Neuropsychological Assessments


At Enterhealth, our advanced assessment protocols include neuropsychological testing. This evaluation is beneficial for individuals who have difficulties with cognitive abilities resulting from substance abuse or medical conditions like head injury, stroke, cirrhosis of the liver, attention deficit disorder/hyperactivity disorder (ADD/HD) and depression.

A neuropsychological assessment includes testing for:

  • Memory
  • Learning ability
  • Intellectual ability
  • Academic abilities
  • Psychomotor speed
  • Information processing speed
  • Attention and concentration
  • Language and verbal skills
  • Executive functioning
  • Visuospatial skills
  • Sensory ability

Tests in these areas are important because almost half of individuals with an alcohol use disorder have detectable cognitive or motor impairments and two-thirds of patients in rehabilitation for Traumatic Brain Injury (TBI) or Substance Use Disorder (SUD) have a history of both TBI and substance misuse.

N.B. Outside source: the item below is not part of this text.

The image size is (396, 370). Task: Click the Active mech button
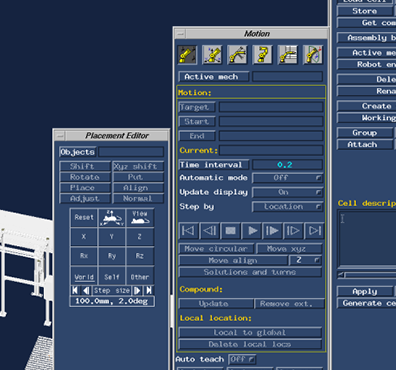[214, 77]
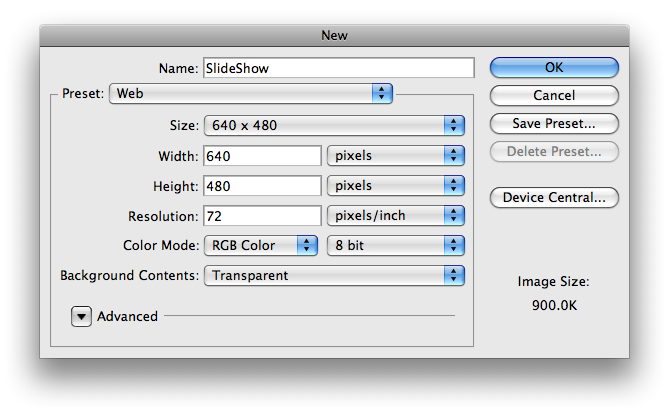
Task: Change the Height units dropdown
Action: pos(396,186)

Impairments are generally mild to moderate and are a specific pattern of deficit rather than simply associated with general decline in all cognitive domains. One area most consistently affected is executive functioning which corresponds to problem solving, response inhibition, decision making, abstraction, working memory, psychomotor and processing speed. These deficits can lead to inability to inhibit inappropriate behaviors, make sound decisions or handle planning and organizing tasks. The level of executive dysfunction has been associated with increased incidence of relapse and even with extended sobriety, individuals who suffer from SUD commonly show a pattern of executive dysfunction.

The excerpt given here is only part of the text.